*TASK OBJECTIVE*. A full, exact copy of the records below is the required answer.

*DATA SHOWN*.
★ ★ ★
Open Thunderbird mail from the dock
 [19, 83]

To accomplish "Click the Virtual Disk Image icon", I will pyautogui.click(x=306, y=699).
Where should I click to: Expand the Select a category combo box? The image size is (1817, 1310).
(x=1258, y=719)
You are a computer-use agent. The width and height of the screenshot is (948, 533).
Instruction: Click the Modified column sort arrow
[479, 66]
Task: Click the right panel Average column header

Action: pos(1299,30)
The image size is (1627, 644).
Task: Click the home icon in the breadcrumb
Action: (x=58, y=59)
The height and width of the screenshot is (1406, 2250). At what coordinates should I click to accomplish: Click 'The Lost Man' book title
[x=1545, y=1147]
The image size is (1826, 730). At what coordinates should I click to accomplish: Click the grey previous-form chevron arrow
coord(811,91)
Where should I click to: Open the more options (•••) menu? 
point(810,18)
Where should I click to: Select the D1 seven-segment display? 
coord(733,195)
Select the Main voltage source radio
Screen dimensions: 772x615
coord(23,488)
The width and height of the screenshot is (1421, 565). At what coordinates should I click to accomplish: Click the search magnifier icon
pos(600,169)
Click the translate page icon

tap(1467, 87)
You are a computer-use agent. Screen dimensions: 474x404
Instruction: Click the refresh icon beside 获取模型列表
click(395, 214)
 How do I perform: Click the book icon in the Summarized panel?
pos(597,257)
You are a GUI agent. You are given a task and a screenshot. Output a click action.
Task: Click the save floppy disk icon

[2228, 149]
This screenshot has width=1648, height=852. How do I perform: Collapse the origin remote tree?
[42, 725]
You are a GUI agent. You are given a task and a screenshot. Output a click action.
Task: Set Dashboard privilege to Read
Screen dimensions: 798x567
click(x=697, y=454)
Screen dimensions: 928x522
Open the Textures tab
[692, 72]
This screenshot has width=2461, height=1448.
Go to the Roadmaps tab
★ ★ ★
*SOLUTION TO THIS PROBLEM*.
Open Thunderbird mail from the dock
 [19, 83]

To accomplish "Click the Virtual Disk Image icon", I will pyautogui.click(x=306, y=699).
Where should I click to: Expand the Select a category combo box? The image size is (1817, 1310).
(x=1258, y=719)
You are a computer-use agent. The width and height of the screenshot is (948, 533).
Instruction: Click the Modified column sort arrow
[479, 66]
Task: Click the right panel Average column header

Action: pos(1299,30)
The image size is (1627, 644).
Task: Click the home icon in the breadcrumb
Action: (x=58, y=59)
The height and width of the screenshot is (1406, 2250). At what coordinates should I click to accomplish: Click 'The Lost Man' book title
[x=1545, y=1147]
The image size is (1826, 730). At what coordinates should I click to accomplish: Click the grey previous-form chevron arrow
coord(811,91)
Where should I click to: Open the more options (•••) menu? 
point(810,18)
Where should I click to: Select the D1 seven-segment display? 
coord(733,195)
Select the Main voltage source radio
Screen dimensions: 772x615
coord(23,488)
The width and height of the screenshot is (1421, 565). At what coordinates should I click to accomplish: Click the search magnifier icon
pos(600,169)
Click the translate page icon

tap(1467, 87)
You are a computer-use agent. Screen dimensions: 474x404
Instruction: Click the refresh icon beside 获取模型列表
click(395, 214)
 How do I perform: Click the book icon in the Summarized panel?
pos(597,257)
You are a GUI agent. You are given a task and a screenshot. Output a click action.
Task: Click the save floppy disk icon

[2228, 149]
This screenshot has width=1648, height=852. How do I perform: Collapse the origin remote tree?
[42, 725]
You are a GUI agent. You are given a task and a screenshot. Output a click action.
Task: Set Dashboard privilege to Read
Screen dimensions: 798x567
click(x=697, y=454)
Screen dimensions: 928x522
Open the Textures tab
[692, 72]
This screenshot has width=2461, height=1448.
Go to the Roadmaps tab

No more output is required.